Between 1927 and 1928, Milena, following her parents Bruno Barilli and Danica Pavlović, studied in Munich. However, unlike her parents, she did not enrol at the music academy but at the Academy of Fine Arts, where she was notably accepted into the class of one of the leading figures of the German Secession: Franz von Stuck.
Secession, Jugendstil, Liberty: these are all declinations of the first significant aesthetic movement, which, starting in 1884 when the term “Art Nouveau” was coined by Octave Maus and Edmund Picard, founders of the magazine “Les XX”, swept across Europe, radically changing its face. This powerful revolution, which began in Belgium and spread rapidly through Austria, Germany, France, Great Britain and Italy before extending to the rest of Europe and beyond, united all the arts for the first time, seeking to achieve a higher degree of social emancipation through aesthetic emancipation and environmental transformation. From this perspective, any Kantian distinction between the autonomous arts and the applied arts lost its raison d'être, because they were all part of this great wave of renewal. Thus, the 20th century began with the impulse to merge art and life as much as possible. Henri van der Velde not only designed buildings and their interiors, but also designed clothes for the ladies who would live in them, so that every structural and decorative element was part of the same design: that of a total aesthetic “revolution”. The same revolution that would then reach Vienna, gaining even more strength thanks to the workshops of the “Wiener Werkstatte”, which united art and craftsmanship under the guidance of its two founders, Josef Hoffmann and Koloman Moser, and a large number of collaborators, including Gustav Klimt, Oskar Kokoschka and Egon Schiele. But where this impulse had the greatest resonance was undoubtedly Paris: the absolute and undisputed capital of the “new”, which meant not only fashion but above all the way in which it is still perceived today.

**Records shown:**
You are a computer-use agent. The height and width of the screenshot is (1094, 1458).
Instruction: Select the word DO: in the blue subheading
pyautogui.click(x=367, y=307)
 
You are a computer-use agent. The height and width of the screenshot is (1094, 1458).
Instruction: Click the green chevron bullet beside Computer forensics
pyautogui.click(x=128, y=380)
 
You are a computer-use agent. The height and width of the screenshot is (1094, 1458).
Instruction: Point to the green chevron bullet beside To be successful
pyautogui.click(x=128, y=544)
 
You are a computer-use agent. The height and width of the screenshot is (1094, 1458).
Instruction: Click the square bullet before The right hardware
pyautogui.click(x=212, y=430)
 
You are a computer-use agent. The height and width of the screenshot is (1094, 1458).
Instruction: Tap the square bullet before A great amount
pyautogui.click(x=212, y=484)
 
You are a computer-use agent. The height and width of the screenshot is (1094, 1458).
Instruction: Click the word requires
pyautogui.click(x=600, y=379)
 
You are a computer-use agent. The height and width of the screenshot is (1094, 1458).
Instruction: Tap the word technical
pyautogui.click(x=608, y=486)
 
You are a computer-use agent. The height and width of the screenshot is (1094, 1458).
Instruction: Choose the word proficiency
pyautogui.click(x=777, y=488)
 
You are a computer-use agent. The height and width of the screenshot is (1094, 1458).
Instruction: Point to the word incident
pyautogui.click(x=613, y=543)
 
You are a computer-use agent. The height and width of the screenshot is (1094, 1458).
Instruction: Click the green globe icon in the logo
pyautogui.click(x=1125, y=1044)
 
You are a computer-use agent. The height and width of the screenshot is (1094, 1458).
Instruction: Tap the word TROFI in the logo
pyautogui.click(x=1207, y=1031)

**Exercises to complete:**
1. Say whether each statement below agrees with the Art Nouveau text, answering yes or no and quoting the words of the text that decide it. (a) In Munich, Milena enrolled at the music academy. (b) The term "Art Nouveau" was coined in 1884. (c) The Wiener Werkstatte had three founders.
2. Reproduce the passage of the Art Nouveau text starting with "Between 1927 and" and going on through "Franz von Stuck.".

**Expected answers:**
1.
(a) No: "she did not enrol at the music academy but at the Academy of Fine Arts"
(b) Yes: "starting in 1884 when the term “Art Nouveau” was coined by Octave Maus and Edmund Picard"
(c) No: "under the guidance of its two founders, Josef Hoffmann and Koloman Moser"

2.
Between 1927 and 1928, Milena, following her parents Bruno Barilli and Danica Pavlović, studied in Munich. However, unlike her parents, she did not enrol at the music academy but at the Academy of Fine Arts, where she was notably accepted into the class of one of the leading figures of the German Secession: Franz von Stuck.